Every record, apart from its pictures, should be repeated exactly.

━━━━━ RECORDS FOR THIS EXERCISE

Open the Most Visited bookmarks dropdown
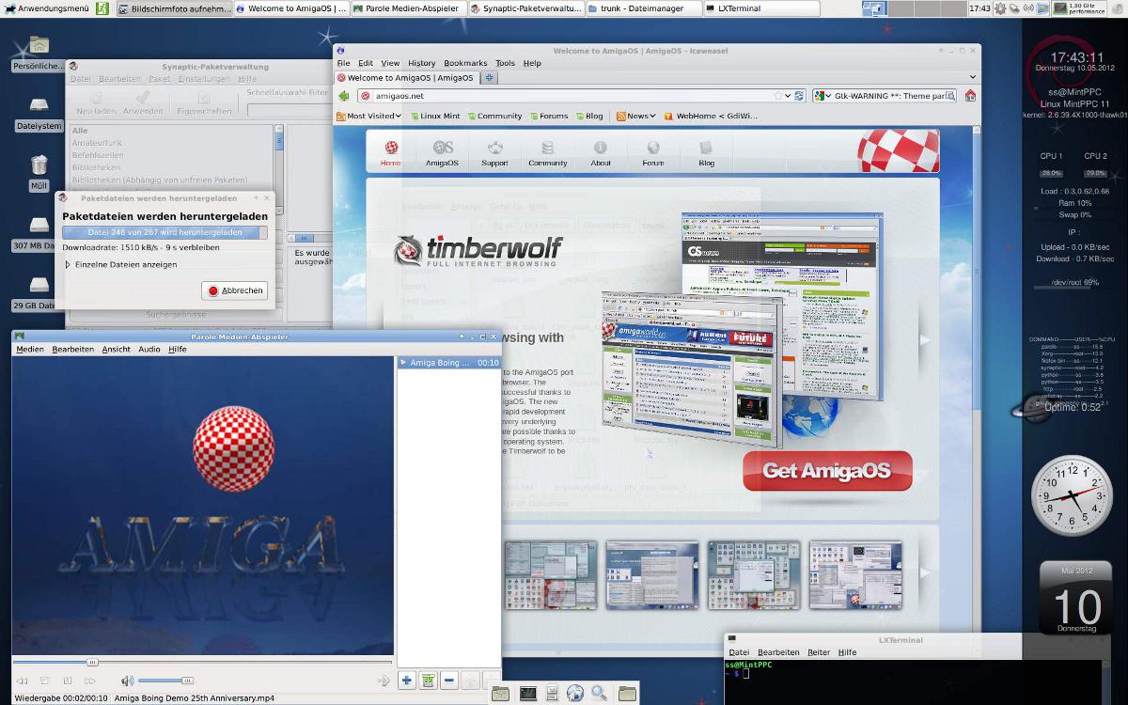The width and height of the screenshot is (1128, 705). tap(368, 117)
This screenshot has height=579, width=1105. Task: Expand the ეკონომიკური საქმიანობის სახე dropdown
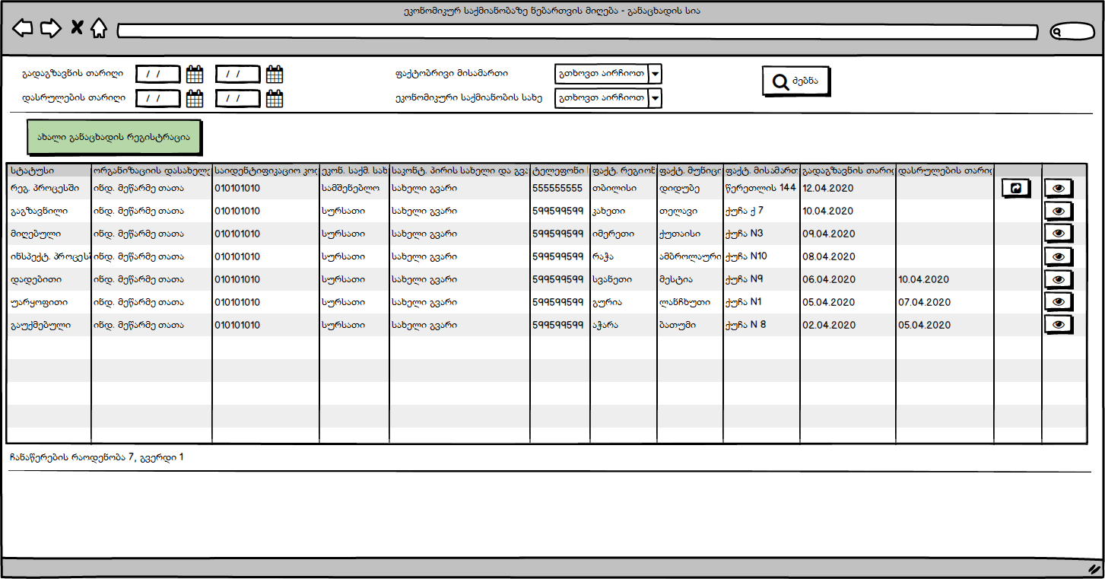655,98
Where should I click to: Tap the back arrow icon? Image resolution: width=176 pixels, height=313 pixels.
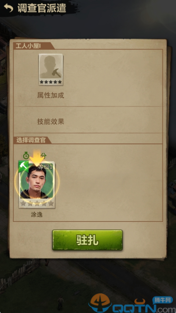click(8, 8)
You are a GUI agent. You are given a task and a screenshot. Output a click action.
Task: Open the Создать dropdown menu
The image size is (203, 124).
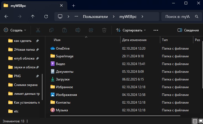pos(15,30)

━━━━━━━━━━

WRITTEN ANSWER
Open the Most Visited bookmarks dropdown
The width and height of the screenshot is (1128, 705). tap(368, 117)
This screenshot has height=579, width=1105. Task: Expand the ეკონომიკური საქმიანობის სახე dropdown
655,98
Where should I click to: Tap the back arrow icon? Image resolution: width=176 pixels, height=313 pixels.
click(8, 8)
You are a GUI agent. You are given a task and a screenshot. Output a click action.
Task: Open the Создать dropdown menu
The image size is (203, 124).
pos(15,30)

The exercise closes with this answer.